OpenNLP allows getting n best for POS tagging:
Some applications need to retrieve the n-best pos tag sequences and not only the best sequence. The topKSequences method is capable of returning the top sequences. It can be called in a similar way as tag.
Sequence topSequences[] = tagger.topKSequences(sent);
Each Sequence object contains one sequence. The sequence can be retrieved via Sequence.getOutcomes() which returns a tags array and Sequence.getProbs() returns the probability array for this sequence.
Also, there is also a way to make spaCy do something like this:
Doc.set_extension('tag_scores', default=None)
Token.set_extension('tag_scores', getter=lambda token: token.doc._.tag_scores[token.i])

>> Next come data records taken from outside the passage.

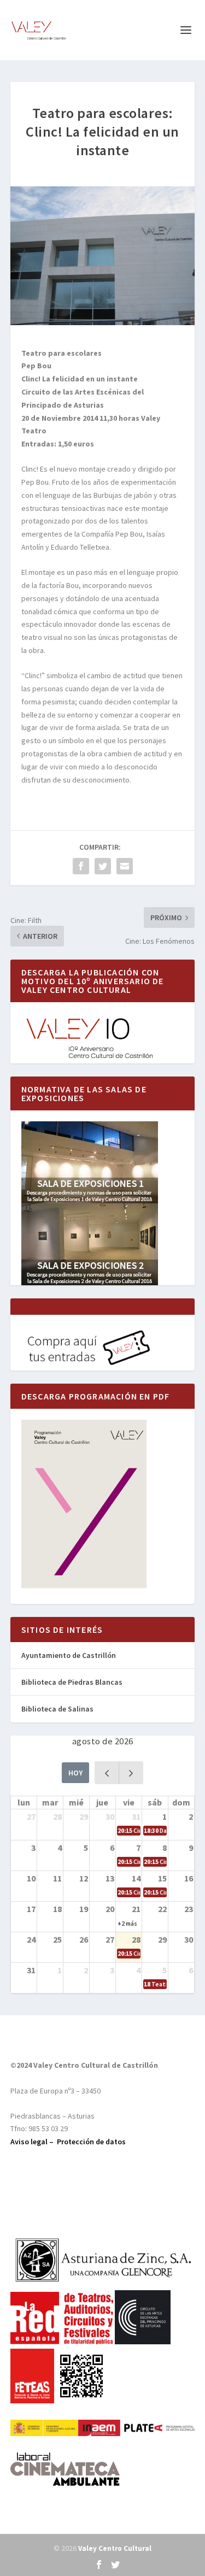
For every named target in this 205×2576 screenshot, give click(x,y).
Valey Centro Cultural (114, 2548)
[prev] (107, 1772)
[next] (131, 1772)
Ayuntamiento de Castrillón (68, 1655)
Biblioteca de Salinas (57, 1709)
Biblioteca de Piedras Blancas (71, 1682)
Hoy (75, 1773)
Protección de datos (91, 2141)
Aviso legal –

class ProbabilityTagger(Tagger):
def predict(self, docs):
tokvecs = self.model.tok2vec(docs)
scores = self.model.softmax(tokvecs)
guesses = []
for i, doc_scores in enumerate(scores):
docs[i]._.tag_scores = doc_scores
doc_guesses = doc_scores.argmax(axis=1)
if not isinstance(doc_guesses, numpy.ndarray):
doc_guesses = doc_guesses.get()
guesses.append(doc_guesses)
return guesses, tokvecs
Language.factories['tagger'] = lambda nlp, **cfg: ProbabilityTagger(nlp.vocab, **cfg)
Then each token will have tag_scores with the probabilities for each part of speech from spaCy's tag map.